About the permanentid field

Note

Use the primaryid field instead of the permanentid field when you need a stable and unique document identifier. See the primaryid field and how it compares to permanentid and uniqueid.

The permanentid field contains a value that permanently identifies each item within an organization. The field value remains the same, even for an item that’s indexed more than once with different sources. This field allows Coveo Machine Learning (Coveo ML) models to learn user behavior on stable item IDs.

Before the addition of the permanentid field, Coveo JavaScript Search Framework pages and Coveo ML models used the urihash field by default to identify index items.

permanentid field value

The method to get the permanentid field value may be different depending on the repository type:

  • For most standard sources, the permanentid field is:

    • Based on the item URI, because it’s an appropriate unique and permanent identifier.

    • A 60 hexadecimal character hash of the item URI (to optimize index performance).

  • For other repository types, such as Google Drive and YouTube, where one item can have more than one URI, the permanentid field is typically a hash of a string containing:

    (repository type identification) + (unique separator) + (source dependent unique item identifier)

    Example

    In a Box source, the item permanentid field value is a hash of the string:

    "https://www.box.com/" + "@@@" + file_id

    where file_id is the Box unique identifier for each item.

  • For Salesforce sources, the permanentid is automatically set by the Salesforce connector.

Taking advantage of the permanentid field

The permanentid field usage should be mostly transparent, but you may need to perform some tasks to fully take advantage of the custom aspects benefits.

  • Standard source types

    The introduction and usage of the permanentid field is meant to be mostly transparent for standard source types:

  • Custom sources (Push API)

    For custom sources populated through the Push API, when the URI isn’t a unique identifier and you want to allow Coveo ML models to learn usage of pushed items, you can:

    1. Push metadata that uniquely and permanently identifies each pushed item.

      The content of the metadata can be anything such as a URI or a GUID, as long as it’s unique and never changes.

      Note

      Using an alphanumeric string of at most 60 characters (without spaces) optimizes index performance.

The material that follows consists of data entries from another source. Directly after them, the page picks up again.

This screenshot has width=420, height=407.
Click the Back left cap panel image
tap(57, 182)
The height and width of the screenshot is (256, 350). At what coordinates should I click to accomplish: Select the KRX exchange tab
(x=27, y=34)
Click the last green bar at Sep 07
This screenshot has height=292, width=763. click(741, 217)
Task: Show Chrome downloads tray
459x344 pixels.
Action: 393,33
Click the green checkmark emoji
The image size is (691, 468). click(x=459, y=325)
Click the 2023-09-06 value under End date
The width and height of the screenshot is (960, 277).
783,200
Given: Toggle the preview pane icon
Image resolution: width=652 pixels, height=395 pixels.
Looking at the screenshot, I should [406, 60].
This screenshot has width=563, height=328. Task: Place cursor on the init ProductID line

However, you can use any value you want. Using a value that isn’t hashed can help with troubleshooting.

    2. Map this metadata to the permanentid field.

About the urihash field

Before the addition of the permanentid field, the urihash field was used to identify index items.

The value of the urihash field for a given item is based on the item's URI value. The item's URI is hashed to create a standardized urihash value.

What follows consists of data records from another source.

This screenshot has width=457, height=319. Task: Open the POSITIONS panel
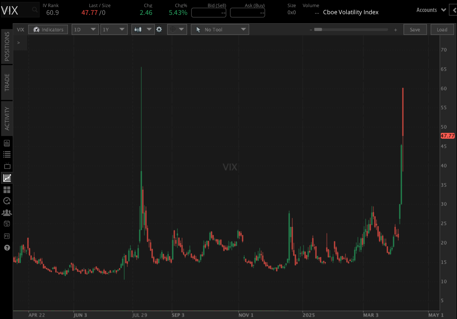pos(7,46)
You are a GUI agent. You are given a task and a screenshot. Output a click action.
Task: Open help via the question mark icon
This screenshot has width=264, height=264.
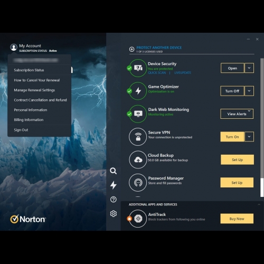[114, 200]
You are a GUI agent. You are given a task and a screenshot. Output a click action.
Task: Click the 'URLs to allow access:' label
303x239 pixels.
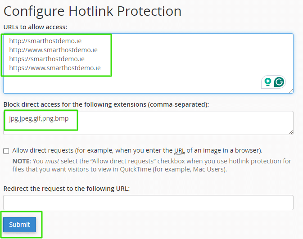(x=36, y=27)
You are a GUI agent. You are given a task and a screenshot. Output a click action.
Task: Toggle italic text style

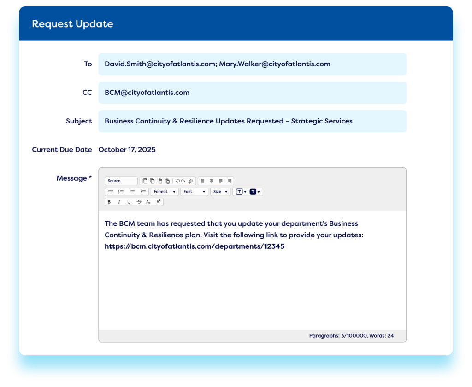point(119,202)
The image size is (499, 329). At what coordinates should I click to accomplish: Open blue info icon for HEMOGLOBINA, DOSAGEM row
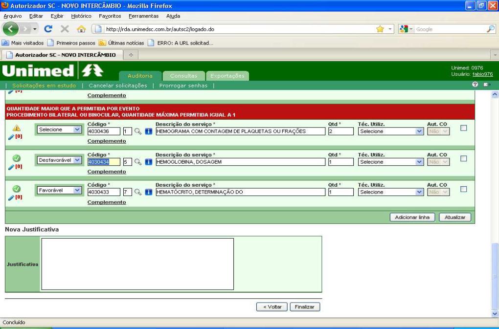coord(149,162)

For some sources, such as a repository that allows to share items, an item could have more than one URI, and therefore more than one urihash field value. This can cause Coveo ML models to interpret these values as distinct items when they actually refer to the same item.

Example

In a Box source, the item URI includes the Box user ID, so a shared file or folder has many URIs. The permanentid field value is based on the Box file_id value, which remains the same even when an item is shared and accessible with various paths by various users.